VMware Cloud Community
pseudoyams
Contributor
Contributor
Jump to solution

VCenter server service keeps stopping

Every 1-2 hours the vCenter server service will stop.  In the event logs I find these two error msgs:

Application Log:

Event Type:    Error

Event Source:    VMware VirtualCenter Server

Event Category:    None

Event ID:    1000

Date:        2/4/2011

Time:        7:31:25 AM

User:        N/A

Computer:    VCENTER

Description:

The description for Event ID ( 1000 ) in Source ( VMware VirtualCenter Server ) cannot be found. The local computer may not have the necessary registry information or message DLL files to display messages from a remote computer. You may be able to use the /AUXSOURCE= flag to retrieve this description; see Help and Support for details. The following information is part of the event: An unrecoverable problem has occurred, stopping the VMware VirtualCenter service. Error: Error[VdbODBCError] (-1) "ODBC error: () - " is returned when executing SQL statement "INSERT INTO VPX_EVENT WITH (ROWLOCK) (EVENT_ID, CHAIN_ID, EVENT_TYPE, EXTENDED_CLASS, CREATE_TIME, USERNAME, CATEGORY, VM_ID, VM_NAME, HOST_ID, HOST_NAME, COMPUTERESOURCE_ID, COMPUTERESOURCE_TYPE, COMPUTERESOURCE_NAME, DATACENTER_ID, DATACENTER_NAME, DATASTORE_ID, DATASTORE_NAME, NETWORK_ID, NETWORK_NAME, NETWORK_TYPE, DVS_ID, DVS_NAME, CHANGE_TAG_ID) VALUES (?, ?, ?, ?, ?, ?, ?, ?, ?, ?, ?, ?, ?, ?, ?, ?, ?, ?, ?, ?, ?, ?, ?, ?)".

System Log:

Event Type:    Error
Event Source:    Service Control Manager
Event Category:    None
Event ID:    7024
Date:        2/4/2011
Time:        7:31:25 AM
User:        N/A
Computer:    VCENTER
Description:
The VMware VirtualCenter Server service terminated with service-specific error 2 (0x2).

For more information, see Help and Support Center at http://go.microsoft.com/fwlink/events.asp.

I can restart the vCenter Server service fine after that.  It seems like its trying to write to the DB, fails, then it stops.  I have the DB running on an external SQl 2008 server.  The VIM_VCDB db is approx 9.5 GB, which seems very large to me. Ive set the Database Retention Policy to 90 days. I took a full backup of the DB and tried to shrink it 4-5 times but it doesnt every really shrink.  I did do the log files as well and that shrunk a lot.

Any thoughts on this?  Nothing really changed and this started happening this week.

Thanks-

Rob

Reply
0 Kudos
1 Solution

Accepted Solutions
kfeina
Enthusiast
Enthusiast
Jump to solution

We think that  the problem is related to the SQL JOB:  Past Day stats rollup.  This job is  executed each 30 minuts.

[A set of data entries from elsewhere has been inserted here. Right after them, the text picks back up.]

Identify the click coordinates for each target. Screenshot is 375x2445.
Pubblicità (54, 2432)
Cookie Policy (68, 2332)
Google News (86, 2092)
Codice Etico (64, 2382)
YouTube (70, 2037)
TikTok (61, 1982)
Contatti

The job fills and  delete rows of the table VPX_HIST_STAT1. 

If something goes  wrong, the table can grow a lot (each 30 minutes new data can be added but not  deleted if the second step of the job fails).

In our case , we had  90.000.000 of rows on the table, so the Past Day stats never ends.

        Having the DB  in Full mode did the log full very quickly (doing a rollback DB after) and the  job fails, until the next 30 minutes that it also fails and ......

        Putting the  DB in Recovery creates a system.outofMemory -> SQL does not have enough  resources to find and delete the rows in the  VPX_HIST_STAT1 table. So, TCP-ip  connections against the Vmware DB will close. -> then the Vmware Service will  stop (each 30 minuts aprox).

What we did to solve  the problem:

0- Backup your  Virtulal Center Database.
1- Put DB in simple  recovery Model
2- Create an SCRIPT  of the table VPX_HIST_STAT1
3- drop table    delete from VPX_HIST_STAT1
4- Recreate the table  with the SQL script
5- Try to run the job  Past Day stats rollupVIM_VCDB_T

ALL Works OK and the  Vmware Server Service is alive after 48 hours.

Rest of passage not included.